We have now lost the clear definition of forest in English, and an area of trees can be forest or woodland, and of course just a wood too. Forest is normally linked to large areas of trees (e.g. Affric Forest, New Forest, Grizedale Forest), although the scale at which a woodland becomes a forest is undefined. Areas managed economically for timber production are often referred to as forest, but not exclusively, whereas woodland is a term now closely associated with naturalness. We talk about ancient woodland or native woodland, not forest: the popular British NGO The Woodland Trust focusses almost exclusively on these two aspects.
Copse, spinney, grove, thicket, coppice …
There are dozens of other names for a group of trees in the English language.
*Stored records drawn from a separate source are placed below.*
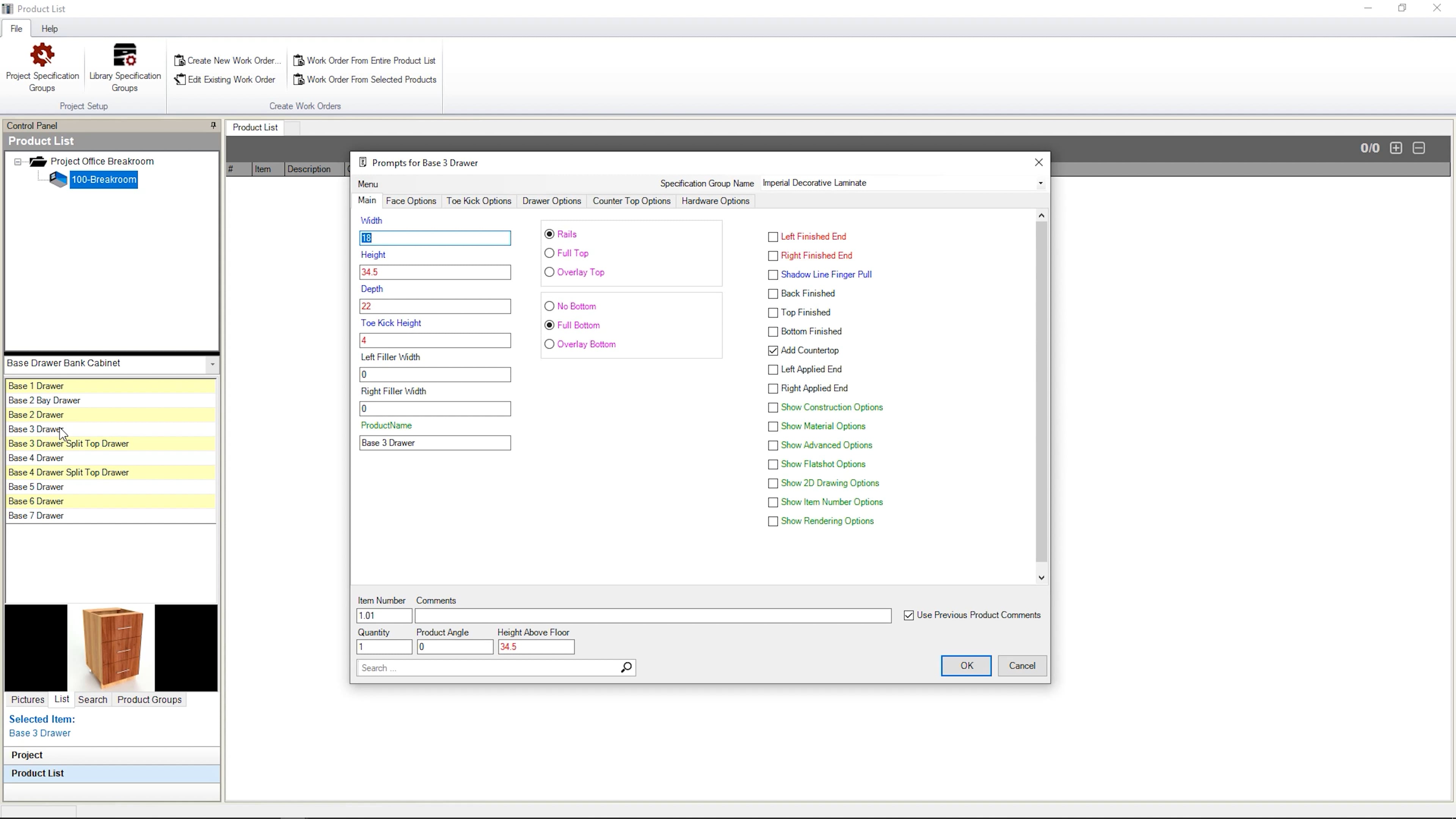Switch to the Drawer Options tab
Viewport: 1456px width, 819px height.
551,201
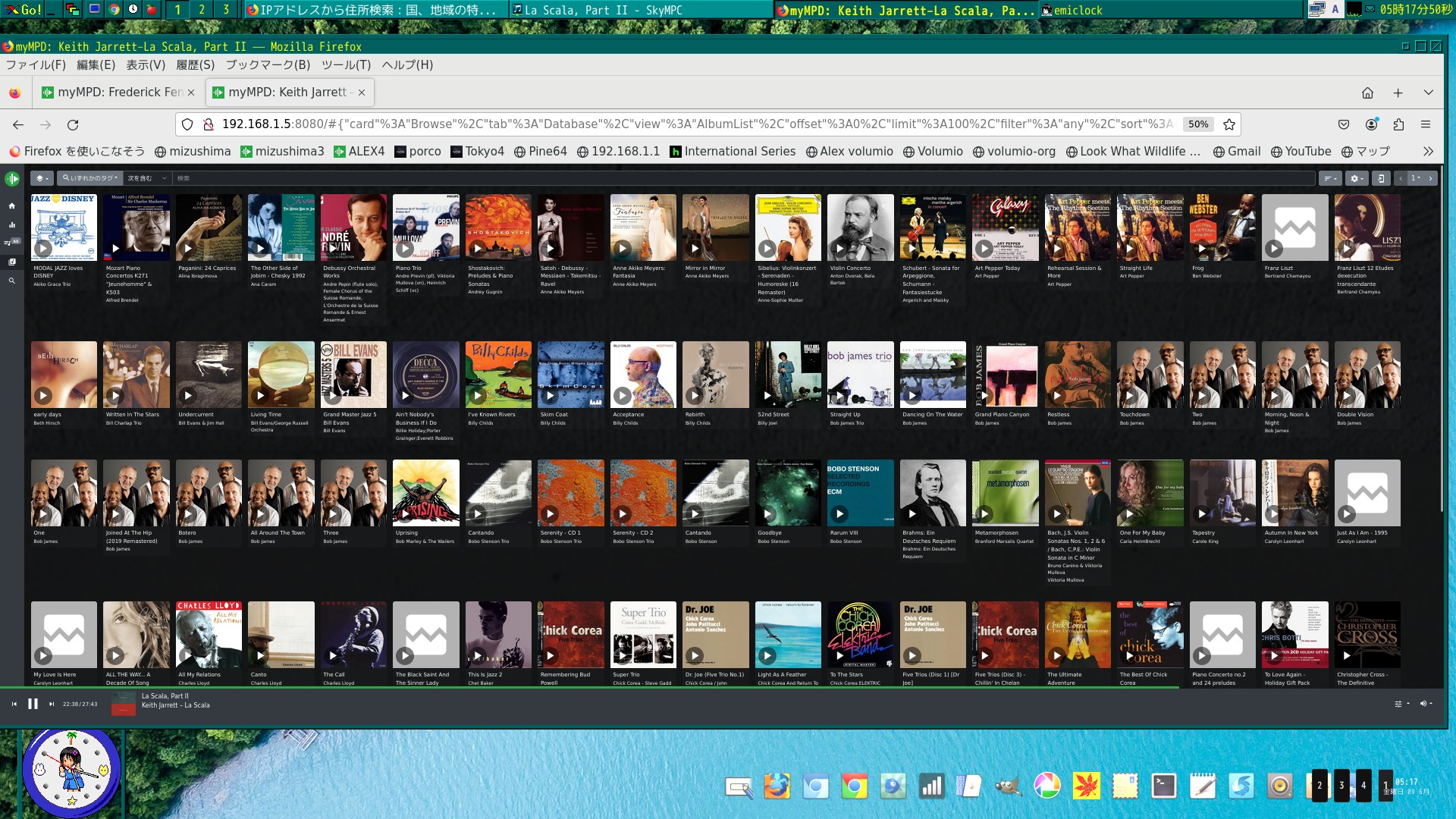Viewport: 1456px width, 819px height.
Task: Open the local playback volume icon
Action: 1423,704
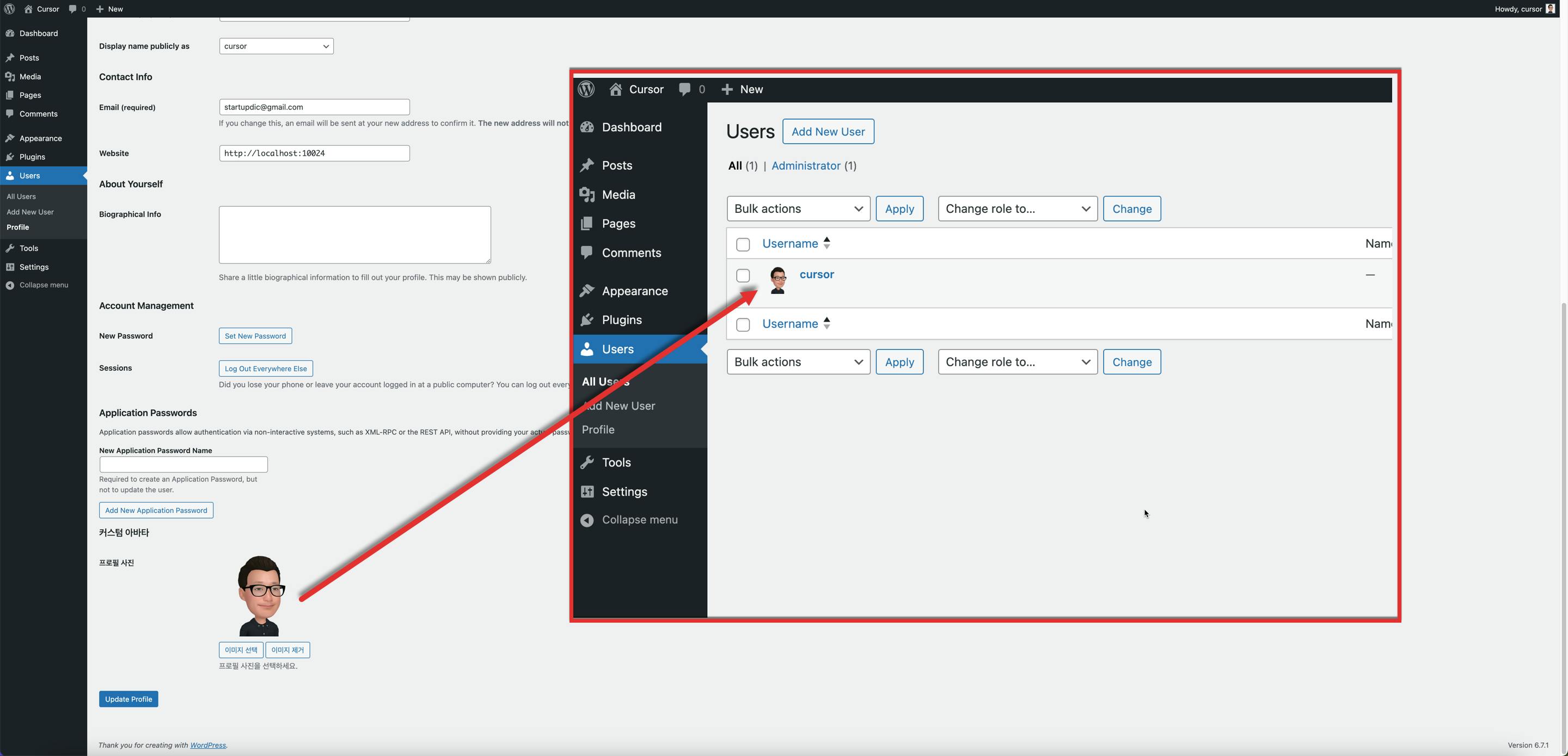Click inside the Biographical Info text area

(354, 235)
Their definitions are also rather loose but we can delight in celebrating the diversity they bring to conversation:
- avenue – a line of trees, one or more rows deep, each side of a road or vista
(e.g. Clipsham Yew Tree Avenue).
- brake – a clump of shrubs, brushwood, briars or fallen trees (see also thicket).
- coombe – the head of a wood in a valley
(cwm – valley (often wooded) in the Welsh language).
- coppice – an area of woodland where the shrubs (e.g. hazel) are cut regularly to produce products.
- copse – a very small woodland (perhaps less than 0.25 hectares?).
- covert – a dense groups of trees or shrubs, often connected with game.
- dingle – a deep wooded valley or dell.
- grove – a small group of trees without undergrowth. Also used to describe a productive system (e.g.orange grove).
- spinney – often used to describe a copse that shelters game.
- stand – a small group of trees. Also used by foresters to describe a particular group of trees under similar management.
- thicket – a dense growth of shrubs and briars.
- wood is used interchangeably with woodland.